Set down every entry below exactly as it stands.
*** Information given ***
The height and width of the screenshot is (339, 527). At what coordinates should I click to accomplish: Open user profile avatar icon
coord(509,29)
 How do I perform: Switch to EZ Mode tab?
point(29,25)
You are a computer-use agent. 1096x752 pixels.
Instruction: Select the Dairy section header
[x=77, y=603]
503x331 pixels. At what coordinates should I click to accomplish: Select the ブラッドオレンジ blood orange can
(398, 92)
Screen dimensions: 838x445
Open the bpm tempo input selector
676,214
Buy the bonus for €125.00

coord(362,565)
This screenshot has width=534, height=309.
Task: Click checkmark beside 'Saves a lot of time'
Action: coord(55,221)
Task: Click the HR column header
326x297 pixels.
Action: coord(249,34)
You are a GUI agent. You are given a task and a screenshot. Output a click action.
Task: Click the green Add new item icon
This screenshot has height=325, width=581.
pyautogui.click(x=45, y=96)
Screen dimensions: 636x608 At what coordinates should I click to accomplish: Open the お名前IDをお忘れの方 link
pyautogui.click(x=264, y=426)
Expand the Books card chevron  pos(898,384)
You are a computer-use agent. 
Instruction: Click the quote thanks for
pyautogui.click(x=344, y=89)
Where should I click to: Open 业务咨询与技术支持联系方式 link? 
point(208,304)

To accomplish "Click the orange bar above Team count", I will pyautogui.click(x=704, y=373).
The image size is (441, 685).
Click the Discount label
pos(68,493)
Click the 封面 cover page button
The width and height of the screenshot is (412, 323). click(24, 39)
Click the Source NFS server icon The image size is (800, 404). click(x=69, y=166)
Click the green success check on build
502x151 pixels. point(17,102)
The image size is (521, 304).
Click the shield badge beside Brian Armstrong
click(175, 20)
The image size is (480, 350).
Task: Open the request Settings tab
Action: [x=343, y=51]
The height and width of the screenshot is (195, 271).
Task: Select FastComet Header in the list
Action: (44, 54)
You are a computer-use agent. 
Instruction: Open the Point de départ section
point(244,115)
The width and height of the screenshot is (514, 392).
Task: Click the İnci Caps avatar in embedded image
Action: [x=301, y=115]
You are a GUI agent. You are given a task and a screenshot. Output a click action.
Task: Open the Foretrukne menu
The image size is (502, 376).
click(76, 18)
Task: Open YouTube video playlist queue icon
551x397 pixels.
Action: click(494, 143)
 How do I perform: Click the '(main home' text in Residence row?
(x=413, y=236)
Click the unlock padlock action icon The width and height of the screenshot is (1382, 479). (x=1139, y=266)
*** End of Information given ***
## Exercise solution
The height and width of the screenshot is (339, 527). At what coordinates should I click to accomplish: Open user profile avatar icon
coord(509,29)
 How do I perform: Switch to EZ Mode tab?
point(29,25)
You are a computer-use agent. 1096x752 pixels.
Instruction: Select the Dairy section header
[x=77, y=603]
503x331 pixels. At what coordinates should I click to accomplish: Select the ブラッドオレンジ blood orange can
(398, 92)
Screen dimensions: 838x445
Open the bpm tempo input selector
676,214
Buy the bonus for €125.00

coord(362,565)
This screenshot has width=534, height=309.
Task: Click checkmark beside 'Saves a lot of time'
Action: coord(55,221)
Task: Click the HR column header
326x297 pixels.
Action: coord(249,34)
You are a GUI agent. You are given a task and a screenshot. Output a click action.
Task: Click the green Add new item icon
This screenshot has height=325, width=581.
pyautogui.click(x=45, y=96)
Screen dimensions: 636x608 At what coordinates should I click to accomplish: Open the お名前IDをお忘れの方 link
pyautogui.click(x=264, y=426)
Expand the Books card chevron  pos(898,384)
You are a computer-use agent. 
Instruction: Click the quote thanks for
pyautogui.click(x=344, y=89)
Where should I click to: Open 业务咨询与技术支持联系方式 link? 
point(208,304)

To accomplish "Click the orange bar above Team count", I will pyautogui.click(x=704, y=373).
The image size is (441, 685).
Click the Discount label
pos(68,493)
Click the 封面 cover page button
The width and height of the screenshot is (412, 323). click(24, 39)
Click the Source NFS server icon The image size is (800, 404). click(x=69, y=166)
Click the green success check on build
502x151 pixels. point(17,102)
The image size is (521, 304).
Click the shield badge beside Brian Armstrong
click(175, 20)
The image size is (480, 350).
Task: Open the request Settings tab
Action: [x=343, y=51]
The height and width of the screenshot is (195, 271).
Task: Select FastComet Header in the list
Action: (44, 54)
You are a computer-use agent. 
Instruction: Open the Point de départ section
point(244,115)
The width and height of the screenshot is (514, 392).
Task: Click the İnci Caps avatar in embedded image
Action: [x=301, y=115]
You are a GUI agent. You are given a task and a screenshot. Output a click action.
Task: Open the Foretrukne menu
The image size is (502, 376).
click(76, 18)
Task: Open YouTube video playlist queue icon
551x397 pixels.
Action: click(494, 143)
 How do I perform: Click the '(main home' text in Residence row?
(x=413, y=236)
Click the unlock padlock action icon The width and height of the screenshot is (1382, 479). (x=1139, y=266)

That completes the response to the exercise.